(Data records)
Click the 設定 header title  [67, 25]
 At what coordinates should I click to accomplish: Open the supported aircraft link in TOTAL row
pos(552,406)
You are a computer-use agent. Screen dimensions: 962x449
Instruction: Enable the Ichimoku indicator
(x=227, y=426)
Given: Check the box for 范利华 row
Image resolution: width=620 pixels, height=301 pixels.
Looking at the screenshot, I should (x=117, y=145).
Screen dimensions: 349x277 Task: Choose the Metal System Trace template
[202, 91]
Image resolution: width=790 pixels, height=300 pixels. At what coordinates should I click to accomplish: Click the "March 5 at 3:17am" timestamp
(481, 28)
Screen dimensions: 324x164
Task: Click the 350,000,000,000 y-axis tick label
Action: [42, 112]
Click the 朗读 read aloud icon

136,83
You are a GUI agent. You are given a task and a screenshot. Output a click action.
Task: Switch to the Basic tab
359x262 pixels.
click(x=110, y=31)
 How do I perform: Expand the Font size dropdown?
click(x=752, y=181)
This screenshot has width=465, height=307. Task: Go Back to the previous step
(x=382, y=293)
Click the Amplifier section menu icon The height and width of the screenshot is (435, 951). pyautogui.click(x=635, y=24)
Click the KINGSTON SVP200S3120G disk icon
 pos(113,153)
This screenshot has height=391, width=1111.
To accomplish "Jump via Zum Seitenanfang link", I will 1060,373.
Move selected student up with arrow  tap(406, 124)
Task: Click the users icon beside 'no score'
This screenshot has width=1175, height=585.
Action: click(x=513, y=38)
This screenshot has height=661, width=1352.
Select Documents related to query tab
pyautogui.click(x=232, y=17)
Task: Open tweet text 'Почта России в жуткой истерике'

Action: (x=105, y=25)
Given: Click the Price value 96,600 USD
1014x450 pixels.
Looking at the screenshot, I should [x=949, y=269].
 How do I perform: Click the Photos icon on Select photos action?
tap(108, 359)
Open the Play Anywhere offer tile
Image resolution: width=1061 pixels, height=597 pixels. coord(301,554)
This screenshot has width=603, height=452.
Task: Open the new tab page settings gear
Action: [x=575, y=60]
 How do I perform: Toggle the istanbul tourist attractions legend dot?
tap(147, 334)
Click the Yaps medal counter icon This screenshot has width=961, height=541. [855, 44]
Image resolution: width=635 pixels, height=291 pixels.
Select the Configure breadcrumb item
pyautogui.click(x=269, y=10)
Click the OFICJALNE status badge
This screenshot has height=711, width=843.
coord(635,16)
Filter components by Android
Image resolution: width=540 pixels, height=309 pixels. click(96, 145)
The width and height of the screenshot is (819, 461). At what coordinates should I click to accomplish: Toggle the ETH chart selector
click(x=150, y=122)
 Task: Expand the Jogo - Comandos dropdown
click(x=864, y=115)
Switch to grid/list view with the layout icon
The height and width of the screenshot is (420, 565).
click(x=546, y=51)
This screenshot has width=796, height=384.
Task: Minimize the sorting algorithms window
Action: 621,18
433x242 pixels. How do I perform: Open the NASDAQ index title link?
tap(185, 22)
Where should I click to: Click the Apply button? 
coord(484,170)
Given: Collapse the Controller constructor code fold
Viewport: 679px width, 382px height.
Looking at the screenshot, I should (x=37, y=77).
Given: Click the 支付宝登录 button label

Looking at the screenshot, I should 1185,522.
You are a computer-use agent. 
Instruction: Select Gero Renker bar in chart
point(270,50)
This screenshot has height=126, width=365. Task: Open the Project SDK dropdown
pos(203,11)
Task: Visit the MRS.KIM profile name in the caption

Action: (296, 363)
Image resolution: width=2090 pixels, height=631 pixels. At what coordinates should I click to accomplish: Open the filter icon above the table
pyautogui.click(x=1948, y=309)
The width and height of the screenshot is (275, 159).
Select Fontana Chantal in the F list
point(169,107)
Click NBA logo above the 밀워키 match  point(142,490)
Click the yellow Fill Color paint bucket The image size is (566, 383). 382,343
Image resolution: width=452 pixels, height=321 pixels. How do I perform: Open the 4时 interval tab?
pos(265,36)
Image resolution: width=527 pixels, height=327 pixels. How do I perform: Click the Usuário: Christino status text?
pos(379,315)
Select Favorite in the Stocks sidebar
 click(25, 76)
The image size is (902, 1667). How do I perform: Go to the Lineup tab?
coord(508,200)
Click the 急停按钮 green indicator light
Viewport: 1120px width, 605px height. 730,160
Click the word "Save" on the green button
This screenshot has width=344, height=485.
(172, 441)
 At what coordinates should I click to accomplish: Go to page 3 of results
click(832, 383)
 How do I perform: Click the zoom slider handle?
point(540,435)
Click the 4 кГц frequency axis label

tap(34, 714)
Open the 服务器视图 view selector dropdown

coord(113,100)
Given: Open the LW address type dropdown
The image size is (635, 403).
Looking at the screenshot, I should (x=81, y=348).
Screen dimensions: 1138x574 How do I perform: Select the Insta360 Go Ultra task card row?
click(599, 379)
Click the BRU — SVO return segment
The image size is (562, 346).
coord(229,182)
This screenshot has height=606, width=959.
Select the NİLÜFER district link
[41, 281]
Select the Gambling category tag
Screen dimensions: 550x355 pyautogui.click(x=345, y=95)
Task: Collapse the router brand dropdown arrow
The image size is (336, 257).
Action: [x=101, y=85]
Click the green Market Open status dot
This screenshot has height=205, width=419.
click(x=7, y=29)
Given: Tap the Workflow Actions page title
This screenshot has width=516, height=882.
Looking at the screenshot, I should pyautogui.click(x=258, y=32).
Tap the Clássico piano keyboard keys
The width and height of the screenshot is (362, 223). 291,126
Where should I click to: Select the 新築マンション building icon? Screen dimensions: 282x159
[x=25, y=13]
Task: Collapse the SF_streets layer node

» **Exercise aim**
Write out only those lines of the entries that lie between the line containing "The image size is (336, 257)." and the last line, inclusive, reproducing them exactly.

» **Response to this exercise**
The image size is (336, 257).
Action: [x=101, y=85]
Click the green Market Open status dot
This screenshot has height=205, width=419.
click(x=7, y=29)
Given: Tap the Workflow Actions page title
This screenshot has width=516, height=882.
Looking at the screenshot, I should pyautogui.click(x=258, y=32).
Tap the Clássico piano keyboard keys
The width and height of the screenshot is (362, 223). 291,126
Where should I click to: Select the 新築マンション building icon? Screen dimensions: 282x159
[x=25, y=13]
Task: Collapse the SF_streets layer node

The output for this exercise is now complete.